Page extract:
□ □ □ □ □

Bird Island Light is a historic lighthouse at the entrance to Sippican Harbor in Marion, Massachusetts. Built in 1819, its tower is a well-preserved example of an early 19th-century masonry lighthouse. The tower and the island on which it stands were added to the National Register of Historic Places as Bird Island Light on September 28, 1987.

==Description and history==
Sippican Harbor is a deep inlet off Buzzards Bay on the south coast of Massachusetts, which is bracketed by Converse Point on the west and Butler Point on the east, both part of the town of Marion. About 0.5 mi south of Butler Point lies Bird Island, a 3 acre point of land that mostly serves as a bird nesting site. The Bird Island lighthouse stands near the island's center. It is a circular masonry structure about 25 ft, with its light at 37 ft above sea level. The tower is topped by a cast iron lantern house, with an outside railing and conical roof with ventilator.

□ □ □ □ □

Data below:
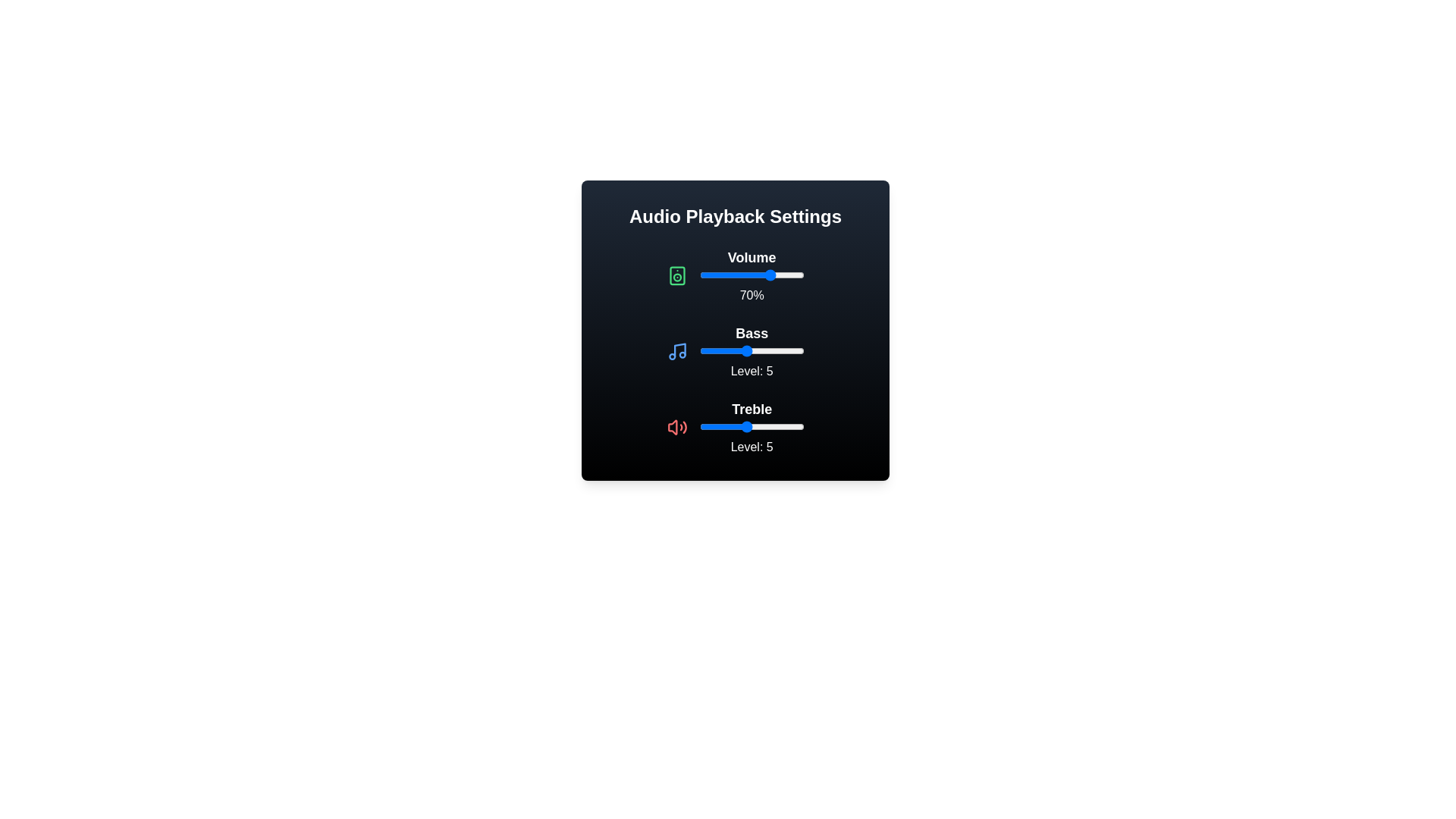 Image resolution: width=1456 pixels, height=819 pixels. Describe the element at coordinates (730, 275) in the screenshot. I see `the volume slider` at that location.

□ □ □ □ □

Resume the Bird Island Light article from the point where it ends.

Answer to this problem:
The tower was built when the light was first established in 1819, and was accompanied by an attached stone keeper's dwelling. Three months after it was first lit, with William Moore as the keeper, it was badly damaged by a storm. It was again severely damaged on September 8, 1869, and, again, repaired. It was deactivated by the USCG in 1933. All of the buildings except the tower were destroyed in the New England Hurricane of 1938. In 1940 the island passed into private hands and was acquired by the Town of Marion in 1966. The light was briefly lit in 1976 after undergoing restoration by the local historical society. The Bird Island Preservation Society was formed in 1994 and on July 4, 1997, the light was relit as a private aid to navigation.

The island, but not the tower, is open to visitors except during the May through August nesting season of the endangered roseate tern.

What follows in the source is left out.